Pieter-Ewald Share, Hongrui Qiu, Benxin Chi, Frank L. Vernon, Yuri Fialko, Ellis Vavra, Amir A. Allam, & Yehuda Ben-Zion

Published August 16, 2021, SCEC Contribution #11629, 2021 SCEC Annual Meeting Poster #093

We present results from a large-N seismic nodal deployment spanning the Banning and Mission Creek strands (BF and MCF) of the southern San Andreas fault (SSAF) near the Thousand Palms Oasis Preserve, California. Motivating this research are several poorly understood characteristics of the SSAF, including fault attitude at depth, the extent of fault-related damage, partitioning of slip and activity between the BF and MCF, and along-strike variations in shallow creep. We help inform these topics through analyses of ambient and earthquake seismic wavefields recorded across the array.
Data were acquired in Spring 2020 using 322 Zland 3-component 5 Hz nodes configured as two 100+ node 2-D subarrays with apertures of 0.6-1 km centered on the BF and MCF and a ~4 km-long 100+ node quasi-linear profile crossing both strands and connecting the two subarrays. Recorded P wavefields from local SSAF earthquakes include rapid changes in phase, amplitude and frequency content over narrow 20-40 m zones (~node spacing) that coincide with the surface mapped BF and MCF. These variations indicate that the BF and MCF are high impedance contrast interfaces. Reverse-time migration results of P reflections highlight these interfaces as steeply northeast dipping (the imaging resolution with the recorded data is limited to the top 3-4 km). Another prominent but more diffuse change in SSAF structure, as quantified by P and S wavefield changes from local, regional and teleseismic events, occurs ~1 km northeast of the BF. Based on average to minimal delay of arrival times (P and S) and low ambient noise levels (<30 Hz) this may represent a relatively intact faster velocity block sandwiched between broad MCF and BF damage zones.
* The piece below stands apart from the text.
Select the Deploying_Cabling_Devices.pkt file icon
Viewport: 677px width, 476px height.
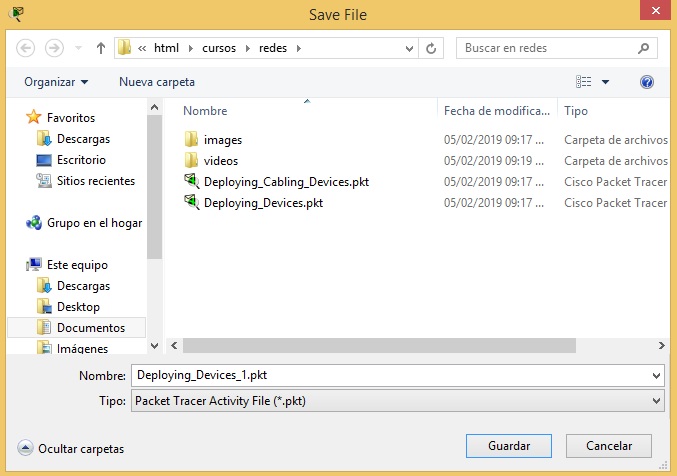pyautogui.click(x=191, y=181)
Maximal P arrival delay (+0.2 s) and highest ambient noise levels (>2 times medial level) are consistently observed (with some dependence on event azimuth) southwest of the BF. Much of this is likely related to the thick Coachella Valley sediments on that side. Immediately northeast of the MCF, slightly elevated P arrival delays and ambient noise levels coincide with maximal S arrival delay (+0.3 s) and the detection of candidate S trapped waves. These indicate a broad high VP/VS MCF zone with active damage production potentially infiltrated by fluids feeding the nearby oases. Continued analysis and synthesis of these and other data will lead to higher resolution information on SSAF structure and activity.

Share, P., Qiu, H., Chi, B., Vernon, F. L., Fialko, Y., Vavra, E., Allam, A. A., & Ben-Zion, Y. (2021, 08). General seismic architecture of the Southern San Andreas fault zone around the Thousand Palms Oasis from a Large-N nodal array. Poster Presentation at 2021 SCEC Annual Meeting.